── Text extract

Consider a simple example: taking a vacation. You would probably want to spend as little money while having as much fun (however you define "fun") as possible. But there's more to it. You might want to go somewhere you've never been. You might prefer to distinguish between the costs of travel versus the costs of activities (beer, sightseeing, souvenirs, nightclubs, whatever). You might want to go somewhere with a particular climate. These are some of the criteria that would help you decide which vacation is probably the best for you.  And these are just some of the possibilities; there are many others.

It gets worse: some of the criteria are more important than others. For instance, the cost of travel might be more important to you than the climate at the destination. How do you juggle mentally all the criteria and how important each is, and still be able to evaluate all the alternatives consistently?

The brain is really bad at juggling so many variables at once, so it's quite likely that you would have a very hard time choosing a vacation with confidence.

Making decisions

The standard method for dealing with these problems is divide and conquer: separate the problem into a bunch if smaller problems, each one of which you can solve relatively easily because you can focus on only a couple of variables at a time. The real trick, though, is to break the problem apart so that the solutions fit back together as easily as possible. Otherwise, what you gain by dividing and conquering you will lose in having to reassemble the results.  While there are lots of ways to break problems down, but it's very hard to find a breakdown that will let the constituent solutions fit together easily at the end.

One method that I really find useful is the analytic hierarchy process, or AHP. AHP comes in all kinds of flavours and dialects, but they're all based on six basic elements.

Establish criteria. The criteria are desirable characteristics that will be exhibited to the greatest degree by the best alternatives. They will be the things about each alternative that you will measure. Ideally, the criteria should be completely uncoupled. Uncoupled criteria are far easier to work with. For instance, in our vacation example above, we separated travel cost from the cost of everything else; these costs are uncoupled. If on the other hand we had set as criteria (1) travel cost and (2) total cost, then the two cost criteria would have been coupled. Unfortunately, depending on the situation, you may not be able to find uncoupled criteria. In such cases, you just do the best you can.

────

**Given problem 1**
Return the stretch of the passage on decision-making from "Making decisions" through "at the end.".
**Given problem 2**
Decide whether each statement agrees with the passage on decision-making, answering yes or no and quoting the words that settle it: (a) Travel cost and total cost, taken as two criteria, would be coupled. (b) The brain handles many variables at once well. (c) Every form of AHP rests on six basic elements.
The data after this passage isn't needed for anything here.

── Data provided

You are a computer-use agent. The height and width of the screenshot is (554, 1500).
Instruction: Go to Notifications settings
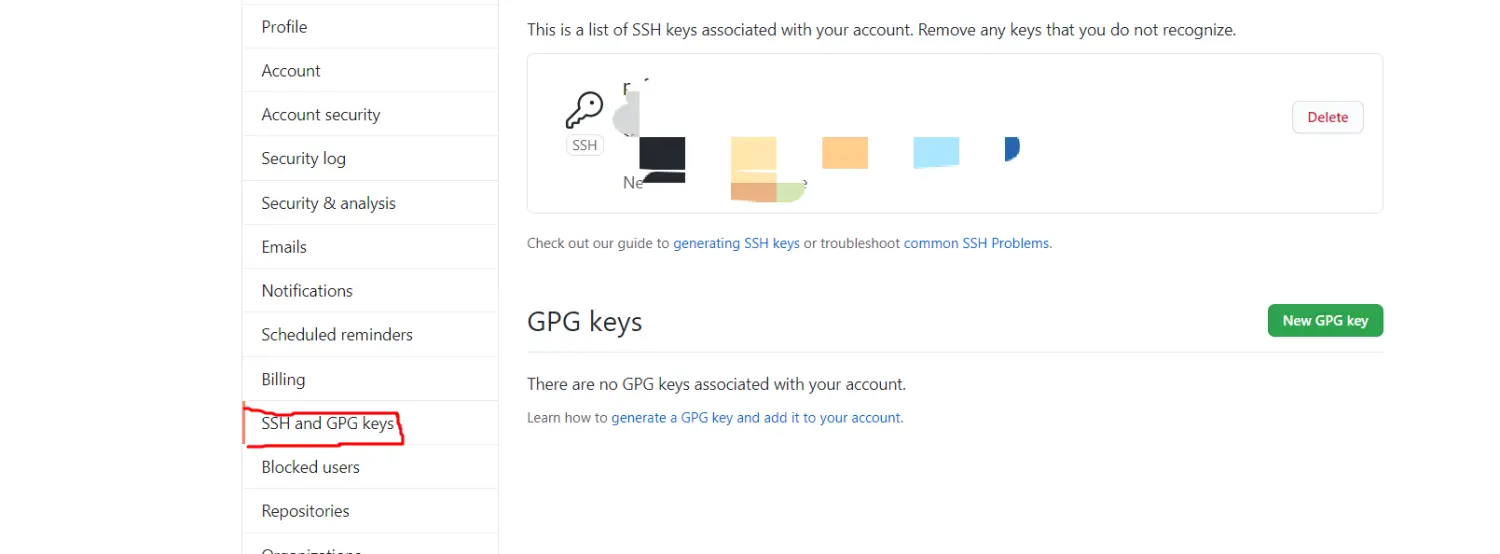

────

**Written response 1**
Making decisions

The standard method for dealing with these problems is divide and conquer: separate the problem into a bunch if smaller problems, each one of which you can solve relatively easily because you can focus on only a couple of variables at a time. The real trick, though, is to break the problem apart so that the solutions fit back together as easily as possible. Otherwise, what you gain by dividing and conquering you will lose in having to reassemble the results.  While there are lots of ways to break problems down, but it's very hard to find a breakdown that will let the constituent solutions fit together easily at the end.

**Written response 2**
(a) Yes: "then the two cost criteria would have been coupled"
(b) No: "The brain is really bad at juggling so many variables at once"
(c) Yes: "they're all based on six basic elements"